_Source passage_:
--- START ---
BY CHERYL FLOUNDERS
When breastfeeding both my daughter, Lissia (now three) and my little boy, Jesse (now one) for a short amount of time, a feeling of dread would wash over me. As you can imagine, this was quite an unsettling feeling, but, as quickly as it occurred, the feeling would disappear.
It’s quite tricky to articulate but it was like a feeling of unease in the pit of my stomach, which lasted for up to 30 seconds. It was a bit like the feeling you’d associate with homesickness – strange, I know!
Of course, this played on mind for quite some time. It was about three months before I was able to connect the dots. Before then I had begun to question if I was having a case of extended baby blues, but I was otherwise really happy, so it just didn’t add up. And then I realised that this odd, hollow feeling that I was experiencing was in fact only occurring during nursing, just before a let-down and would last for about a minute once the milk was flowing.
--- END ---
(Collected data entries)
--- START ---
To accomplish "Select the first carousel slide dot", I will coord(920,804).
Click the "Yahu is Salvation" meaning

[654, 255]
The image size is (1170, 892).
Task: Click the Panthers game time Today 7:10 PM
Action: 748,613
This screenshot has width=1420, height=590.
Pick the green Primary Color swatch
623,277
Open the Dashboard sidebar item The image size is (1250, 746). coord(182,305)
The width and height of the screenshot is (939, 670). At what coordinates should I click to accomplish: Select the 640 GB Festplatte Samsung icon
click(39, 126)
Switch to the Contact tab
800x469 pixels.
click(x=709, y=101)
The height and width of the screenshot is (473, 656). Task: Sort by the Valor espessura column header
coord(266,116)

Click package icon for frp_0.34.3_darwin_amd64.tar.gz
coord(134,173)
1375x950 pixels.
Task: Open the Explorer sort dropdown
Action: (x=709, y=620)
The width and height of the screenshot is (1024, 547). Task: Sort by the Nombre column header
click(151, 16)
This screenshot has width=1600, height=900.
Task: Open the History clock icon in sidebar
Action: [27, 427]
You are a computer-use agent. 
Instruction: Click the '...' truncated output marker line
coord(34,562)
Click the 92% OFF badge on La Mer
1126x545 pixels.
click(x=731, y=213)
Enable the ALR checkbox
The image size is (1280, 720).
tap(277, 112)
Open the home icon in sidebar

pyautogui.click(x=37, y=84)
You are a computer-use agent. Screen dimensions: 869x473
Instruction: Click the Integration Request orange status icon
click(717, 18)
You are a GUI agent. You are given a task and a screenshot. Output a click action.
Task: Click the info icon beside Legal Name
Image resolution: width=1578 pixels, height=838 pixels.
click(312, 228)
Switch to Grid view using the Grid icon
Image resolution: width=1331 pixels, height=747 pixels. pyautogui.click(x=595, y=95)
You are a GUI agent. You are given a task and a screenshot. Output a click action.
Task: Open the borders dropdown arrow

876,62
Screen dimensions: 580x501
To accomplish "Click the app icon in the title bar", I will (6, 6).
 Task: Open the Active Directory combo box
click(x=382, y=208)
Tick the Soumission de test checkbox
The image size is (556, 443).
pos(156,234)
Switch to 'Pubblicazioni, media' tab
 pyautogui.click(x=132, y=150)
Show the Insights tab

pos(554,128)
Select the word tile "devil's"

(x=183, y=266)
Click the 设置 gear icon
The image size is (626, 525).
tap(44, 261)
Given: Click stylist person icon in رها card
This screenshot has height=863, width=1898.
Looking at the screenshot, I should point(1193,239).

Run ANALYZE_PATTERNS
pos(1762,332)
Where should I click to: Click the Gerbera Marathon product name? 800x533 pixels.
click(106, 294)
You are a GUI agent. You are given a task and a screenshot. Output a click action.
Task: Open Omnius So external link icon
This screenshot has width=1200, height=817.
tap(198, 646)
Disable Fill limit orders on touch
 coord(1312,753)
--- END ---
In the passage about breastfeeding, how long did it take the writer to connect the dots about the feeling of dread?

About three months.